*TASK GOAL:*
Please copy, exactly as they appear below, the lines from the one containing "This screenshot has width=1055, height=593." through the one containing "Task: Click the wall painting in the photo".

*Stored items:*
•••
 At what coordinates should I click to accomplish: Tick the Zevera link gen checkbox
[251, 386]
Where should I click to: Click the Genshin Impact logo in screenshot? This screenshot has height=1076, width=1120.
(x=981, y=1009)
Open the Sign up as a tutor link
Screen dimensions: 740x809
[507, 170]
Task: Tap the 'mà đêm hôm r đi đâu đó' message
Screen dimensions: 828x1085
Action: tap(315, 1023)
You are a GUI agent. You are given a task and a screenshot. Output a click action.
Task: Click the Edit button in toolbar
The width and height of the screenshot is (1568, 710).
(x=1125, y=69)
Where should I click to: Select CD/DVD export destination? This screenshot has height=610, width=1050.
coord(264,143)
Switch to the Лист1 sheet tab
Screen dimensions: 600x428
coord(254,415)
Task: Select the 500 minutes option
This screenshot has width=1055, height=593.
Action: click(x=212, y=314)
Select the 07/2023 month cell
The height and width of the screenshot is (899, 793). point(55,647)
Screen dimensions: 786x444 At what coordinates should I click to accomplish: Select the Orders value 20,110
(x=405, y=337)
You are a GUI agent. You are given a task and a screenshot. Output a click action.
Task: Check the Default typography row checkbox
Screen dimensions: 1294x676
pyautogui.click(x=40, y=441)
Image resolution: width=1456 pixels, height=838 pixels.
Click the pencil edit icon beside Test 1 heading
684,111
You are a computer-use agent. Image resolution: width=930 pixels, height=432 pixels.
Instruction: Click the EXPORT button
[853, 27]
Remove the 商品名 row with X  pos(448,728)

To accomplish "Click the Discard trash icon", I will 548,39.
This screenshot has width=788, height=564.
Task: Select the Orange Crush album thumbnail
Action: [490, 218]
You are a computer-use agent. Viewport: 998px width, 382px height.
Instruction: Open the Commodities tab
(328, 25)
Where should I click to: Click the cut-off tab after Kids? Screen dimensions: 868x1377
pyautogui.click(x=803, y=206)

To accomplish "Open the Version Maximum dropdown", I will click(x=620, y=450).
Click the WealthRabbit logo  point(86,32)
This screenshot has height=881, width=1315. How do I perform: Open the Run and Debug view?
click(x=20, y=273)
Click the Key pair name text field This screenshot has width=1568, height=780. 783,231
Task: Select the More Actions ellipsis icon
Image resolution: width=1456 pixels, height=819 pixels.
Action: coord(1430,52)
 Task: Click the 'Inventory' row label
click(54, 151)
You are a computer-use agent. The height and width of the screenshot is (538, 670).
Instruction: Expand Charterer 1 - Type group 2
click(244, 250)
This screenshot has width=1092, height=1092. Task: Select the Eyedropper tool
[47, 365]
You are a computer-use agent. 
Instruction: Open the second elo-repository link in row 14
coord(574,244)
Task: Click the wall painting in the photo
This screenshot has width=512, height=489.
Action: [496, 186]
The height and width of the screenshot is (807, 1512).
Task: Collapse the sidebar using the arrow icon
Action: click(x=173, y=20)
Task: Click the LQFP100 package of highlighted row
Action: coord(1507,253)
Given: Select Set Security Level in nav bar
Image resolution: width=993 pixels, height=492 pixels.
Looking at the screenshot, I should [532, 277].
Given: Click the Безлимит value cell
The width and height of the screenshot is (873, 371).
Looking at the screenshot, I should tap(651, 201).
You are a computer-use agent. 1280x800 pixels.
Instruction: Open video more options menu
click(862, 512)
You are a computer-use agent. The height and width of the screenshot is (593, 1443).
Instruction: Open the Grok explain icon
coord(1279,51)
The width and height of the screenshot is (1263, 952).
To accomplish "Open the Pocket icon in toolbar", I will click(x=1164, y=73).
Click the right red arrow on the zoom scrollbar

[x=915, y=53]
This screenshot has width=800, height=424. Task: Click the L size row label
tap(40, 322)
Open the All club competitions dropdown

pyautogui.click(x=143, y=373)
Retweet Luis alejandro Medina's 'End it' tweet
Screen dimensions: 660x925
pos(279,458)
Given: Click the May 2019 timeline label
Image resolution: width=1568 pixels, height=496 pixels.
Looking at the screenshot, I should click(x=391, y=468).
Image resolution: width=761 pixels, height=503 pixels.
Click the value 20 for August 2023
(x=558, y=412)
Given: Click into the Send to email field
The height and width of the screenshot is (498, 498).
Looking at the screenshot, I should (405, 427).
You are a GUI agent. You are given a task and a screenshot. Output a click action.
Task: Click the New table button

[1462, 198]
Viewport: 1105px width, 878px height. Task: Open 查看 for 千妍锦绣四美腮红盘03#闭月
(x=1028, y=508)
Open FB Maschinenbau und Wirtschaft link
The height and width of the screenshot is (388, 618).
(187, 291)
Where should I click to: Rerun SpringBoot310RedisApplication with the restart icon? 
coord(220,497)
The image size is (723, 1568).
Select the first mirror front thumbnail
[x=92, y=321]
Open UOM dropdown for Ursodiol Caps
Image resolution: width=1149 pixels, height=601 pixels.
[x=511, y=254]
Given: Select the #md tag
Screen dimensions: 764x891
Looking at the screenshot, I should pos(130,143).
•••
*EXPECTED OUTPUT:*
This screenshot has width=1055, height=593.
Action: click(x=212, y=314)
Select the 07/2023 month cell
The height and width of the screenshot is (899, 793). point(55,647)
Screen dimensions: 786x444 At what coordinates should I click to accomplish: Select the Orders value 20,110
(x=405, y=337)
You are a GUI agent. You are given a task and a screenshot. Output a click action.
Task: Check the Default typography row checkbox
Screen dimensions: 1294x676
pyautogui.click(x=40, y=441)
Image resolution: width=1456 pixels, height=838 pixels.
Click the pencil edit icon beside Test 1 heading
684,111
You are a computer-use agent. Image resolution: width=930 pixels, height=432 pixels.
Instruction: Click the EXPORT button
[853, 27]
Remove the 商品名 row with X  pos(448,728)

To accomplish "Click the Discard trash icon", I will 548,39.
This screenshot has width=788, height=564.
Task: Select the Orange Crush album thumbnail
Action: [490, 218]
You are a computer-use agent. Viewport: 998px width, 382px height.
Instruction: Open the Commodities tab
(328, 25)
Where should I click to: Click the cut-off tab after Kids? Screen dimensions: 868x1377
pyautogui.click(x=803, y=206)

To accomplish "Open the Version Maximum dropdown", I will click(x=620, y=450).
Click the WealthRabbit logo  point(86,32)
This screenshot has height=881, width=1315. How do I perform: Open the Run and Debug view?
click(x=20, y=273)
Click the Key pair name text field This screenshot has width=1568, height=780. 783,231
Task: Select the More Actions ellipsis icon
Image resolution: width=1456 pixels, height=819 pixels.
Action: coord(1430,52)
 Task: Click the 'Inventory' row label
click(54, 151)
You are a computer-use agent. The height and width of the screenshot is (538, 670).
Instruction: Expand Charterer 1 - Type group 2
click(244, 250)
This screenshot has width=1092, height=1092. Task: Select the Eyedropper tool
[47, 365]
You are a computer-use agent. 
Instruction: Open the second elo-repository link in row 14
coord(574,244)
Task: Click the wall painting in the photo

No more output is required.